Schnee und zudem tiefe Temperaturen weit unter Null Grad Celsius? Für die meisten Nutztiere, allen voran Rinder, Schweine oder Pferde, aber auch Schafe, Ziegen und sogar Hühner, ist das kein Problem. Sie genießen gerade die Wintertage gerne im Freien, allerdings nicht bei nasskaltem Wetter.

Ein klirrender Wintertag, über Nacht sind 20 cm Neuschnee gefallen. Die Kühe scheint das nicht weiter zu interessieren. Sie fühlen sich im Auslaufbereich ihres Laufstalles wohl im pulvrigen Weiß und vollführen den einen oder anderen Bocksprung. Manche erwecken den Eindruck, als würden sie bei tiefen Temperaturen zu Hochform auflaufen. Und tatsächlich bevorzugen Kühe die kalte Jahreszeit.
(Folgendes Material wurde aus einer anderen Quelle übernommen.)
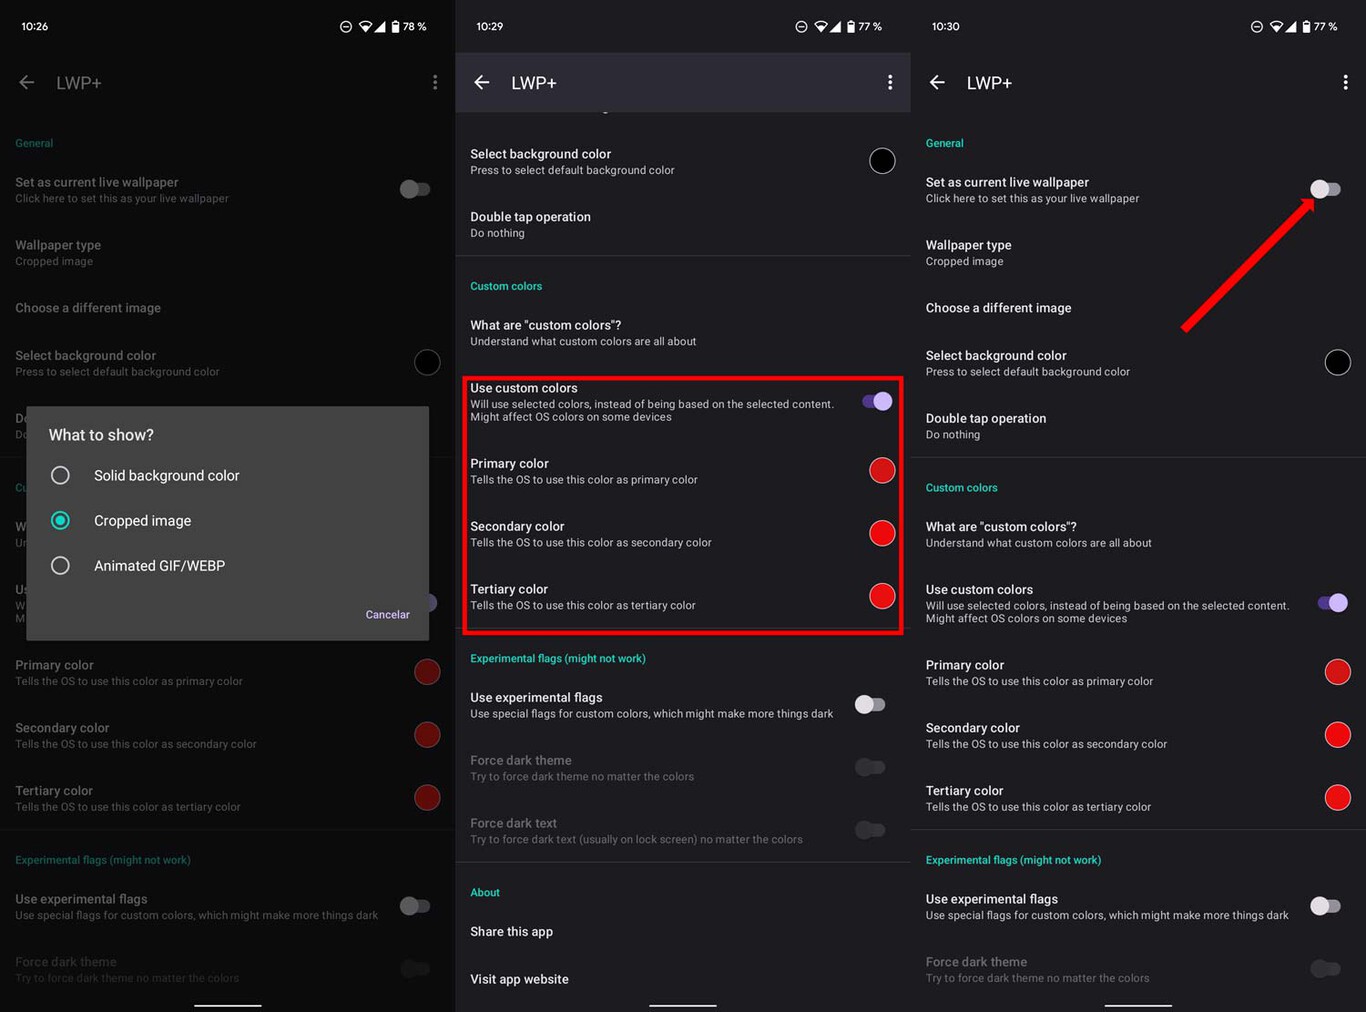1366x1012 pixels.
Task: Tap Cancelar in the What to show dialog
Action: (x=387, y=614)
„Wenn sich Nutztiere vor der Witterung schützen können, gesund und gut ernährt sind, können sie grundsätzlich das ganze Jahr über draußen bleiben“, sagt Nina Keil vom Zentrum für tiergerechte Haltung des Schweizer Kompetenzzentrums für Landwirtschaft Agroscope. „Bleiben die Tiere im Winter für einige Stunden draußen und können dann wieder zurück in den Stall, funktioniert die Haltung im Freien grundsätzlich für alle Tierarten problemlos. Auch bei sehr kalten Temperaturen“, meint auch Cesare Sciarra, Leiter des Kompetenzzentrums Nutztiere beim Schweizer Tierschutz (STS). Einzig beim Geflügel sei das ein bisschen anders, sagt Sciarra, da dieses ursprünglich aus einer anderen, wärmeren Klimazone stamme.

Auch Speckschicht schützt

Trotzdem können auch Rinder oder Schweine frieren. Und zwar dann, wenn sie mehr Körperwärme abgeben, als sie erzeugen können. „Das nennt man Kältestress. Er lässt sich am Verhalten erkennen, wie etwa am Kältezittern oder am aufgestellten Fell. Kältegestresste Tiere stehen mit aufgewölbtem Rücken und vermeiden das Liegen auf nassem Boden“, sagt Nina Keil. Das sei vor allem dann der Fall, wenn zur Kälte Nässe hinzukomme. Handelt es sich um eine trockene Kälte, sind die meisten unserer Nutztiere sehr kälteresistent. „Auch Schweine, obwohl ihnen ein entsprechendes Fell fehlt. Sie kompensieren sehr vieles durch angepasste Verhaltensweisen“, weiß Cesare Sciarra, der sich intensiv mit dem Verhalten von Freilandschweinen befasst hat.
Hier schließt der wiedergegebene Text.